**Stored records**

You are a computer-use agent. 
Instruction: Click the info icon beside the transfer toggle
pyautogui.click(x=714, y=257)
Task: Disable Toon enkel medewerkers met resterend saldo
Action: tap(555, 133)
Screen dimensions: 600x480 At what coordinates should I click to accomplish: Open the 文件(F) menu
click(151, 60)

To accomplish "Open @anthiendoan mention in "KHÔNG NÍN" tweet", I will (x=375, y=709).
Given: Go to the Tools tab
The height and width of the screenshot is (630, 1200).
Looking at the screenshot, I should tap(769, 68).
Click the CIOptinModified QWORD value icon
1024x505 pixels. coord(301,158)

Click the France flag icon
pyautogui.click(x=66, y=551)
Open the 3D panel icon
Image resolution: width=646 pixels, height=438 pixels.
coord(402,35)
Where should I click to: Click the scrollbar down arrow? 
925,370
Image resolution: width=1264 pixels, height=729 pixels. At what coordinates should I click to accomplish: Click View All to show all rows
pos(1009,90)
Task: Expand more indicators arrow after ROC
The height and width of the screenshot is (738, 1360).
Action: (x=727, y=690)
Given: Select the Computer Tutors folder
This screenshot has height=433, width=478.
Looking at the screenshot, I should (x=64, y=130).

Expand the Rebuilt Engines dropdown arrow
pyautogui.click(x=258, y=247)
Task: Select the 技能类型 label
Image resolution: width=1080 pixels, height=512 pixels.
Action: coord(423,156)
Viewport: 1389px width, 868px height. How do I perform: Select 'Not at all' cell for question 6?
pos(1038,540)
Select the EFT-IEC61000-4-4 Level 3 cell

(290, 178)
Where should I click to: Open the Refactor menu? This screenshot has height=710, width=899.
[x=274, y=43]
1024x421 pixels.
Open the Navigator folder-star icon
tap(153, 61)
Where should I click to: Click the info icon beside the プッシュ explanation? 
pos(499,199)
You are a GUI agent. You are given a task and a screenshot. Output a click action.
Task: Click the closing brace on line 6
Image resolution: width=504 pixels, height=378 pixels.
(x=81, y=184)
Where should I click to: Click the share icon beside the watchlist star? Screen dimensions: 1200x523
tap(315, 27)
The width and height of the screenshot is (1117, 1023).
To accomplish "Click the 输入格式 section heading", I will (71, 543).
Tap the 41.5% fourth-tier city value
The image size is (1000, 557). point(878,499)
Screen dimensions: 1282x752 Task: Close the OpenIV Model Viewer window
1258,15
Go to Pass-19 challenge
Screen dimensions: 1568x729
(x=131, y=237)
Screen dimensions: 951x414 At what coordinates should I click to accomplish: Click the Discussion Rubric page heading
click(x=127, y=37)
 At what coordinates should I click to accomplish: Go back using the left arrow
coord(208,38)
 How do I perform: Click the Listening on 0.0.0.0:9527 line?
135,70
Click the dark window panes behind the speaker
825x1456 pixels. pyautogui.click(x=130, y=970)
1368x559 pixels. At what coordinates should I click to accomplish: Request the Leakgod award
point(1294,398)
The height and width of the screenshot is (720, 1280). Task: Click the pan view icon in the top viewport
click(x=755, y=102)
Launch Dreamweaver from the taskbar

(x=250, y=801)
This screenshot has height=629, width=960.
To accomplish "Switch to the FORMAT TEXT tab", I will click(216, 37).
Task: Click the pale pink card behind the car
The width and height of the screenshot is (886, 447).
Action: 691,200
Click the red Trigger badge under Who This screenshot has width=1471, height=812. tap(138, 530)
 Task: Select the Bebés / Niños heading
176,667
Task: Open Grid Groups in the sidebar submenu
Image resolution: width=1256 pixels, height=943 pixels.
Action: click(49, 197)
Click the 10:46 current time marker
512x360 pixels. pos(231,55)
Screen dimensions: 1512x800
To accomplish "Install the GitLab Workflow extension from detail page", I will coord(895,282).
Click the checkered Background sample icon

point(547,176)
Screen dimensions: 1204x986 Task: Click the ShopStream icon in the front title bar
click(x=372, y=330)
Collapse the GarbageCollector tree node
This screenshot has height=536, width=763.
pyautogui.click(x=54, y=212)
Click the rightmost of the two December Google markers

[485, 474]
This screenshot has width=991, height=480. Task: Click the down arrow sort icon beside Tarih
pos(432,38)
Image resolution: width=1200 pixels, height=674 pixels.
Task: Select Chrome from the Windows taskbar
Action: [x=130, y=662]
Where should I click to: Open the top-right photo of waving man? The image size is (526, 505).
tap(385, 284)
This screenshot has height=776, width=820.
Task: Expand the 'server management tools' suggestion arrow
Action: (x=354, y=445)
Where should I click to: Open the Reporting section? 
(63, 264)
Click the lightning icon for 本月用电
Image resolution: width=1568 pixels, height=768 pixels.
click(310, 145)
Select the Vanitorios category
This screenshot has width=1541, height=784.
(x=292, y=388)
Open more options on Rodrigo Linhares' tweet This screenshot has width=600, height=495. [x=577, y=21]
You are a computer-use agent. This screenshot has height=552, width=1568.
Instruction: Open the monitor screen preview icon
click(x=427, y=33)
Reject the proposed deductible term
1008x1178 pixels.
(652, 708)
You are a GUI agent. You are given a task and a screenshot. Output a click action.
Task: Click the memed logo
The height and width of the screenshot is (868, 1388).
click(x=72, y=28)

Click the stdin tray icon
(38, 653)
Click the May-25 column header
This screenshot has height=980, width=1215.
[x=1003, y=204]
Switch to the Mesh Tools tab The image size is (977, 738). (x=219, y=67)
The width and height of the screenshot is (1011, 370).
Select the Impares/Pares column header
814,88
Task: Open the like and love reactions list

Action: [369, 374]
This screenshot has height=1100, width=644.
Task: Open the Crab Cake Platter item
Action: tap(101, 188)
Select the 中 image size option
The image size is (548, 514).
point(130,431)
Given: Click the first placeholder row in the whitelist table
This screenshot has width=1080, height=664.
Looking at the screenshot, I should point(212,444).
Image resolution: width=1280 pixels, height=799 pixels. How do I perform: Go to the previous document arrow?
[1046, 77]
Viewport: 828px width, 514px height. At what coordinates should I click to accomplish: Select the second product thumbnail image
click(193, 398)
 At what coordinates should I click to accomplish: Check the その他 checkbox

**EXERCISE REQUIREMENTS**
Using the entries above, state how many lines include the word "more", with no other words.

**WORKED SOLUTION**
2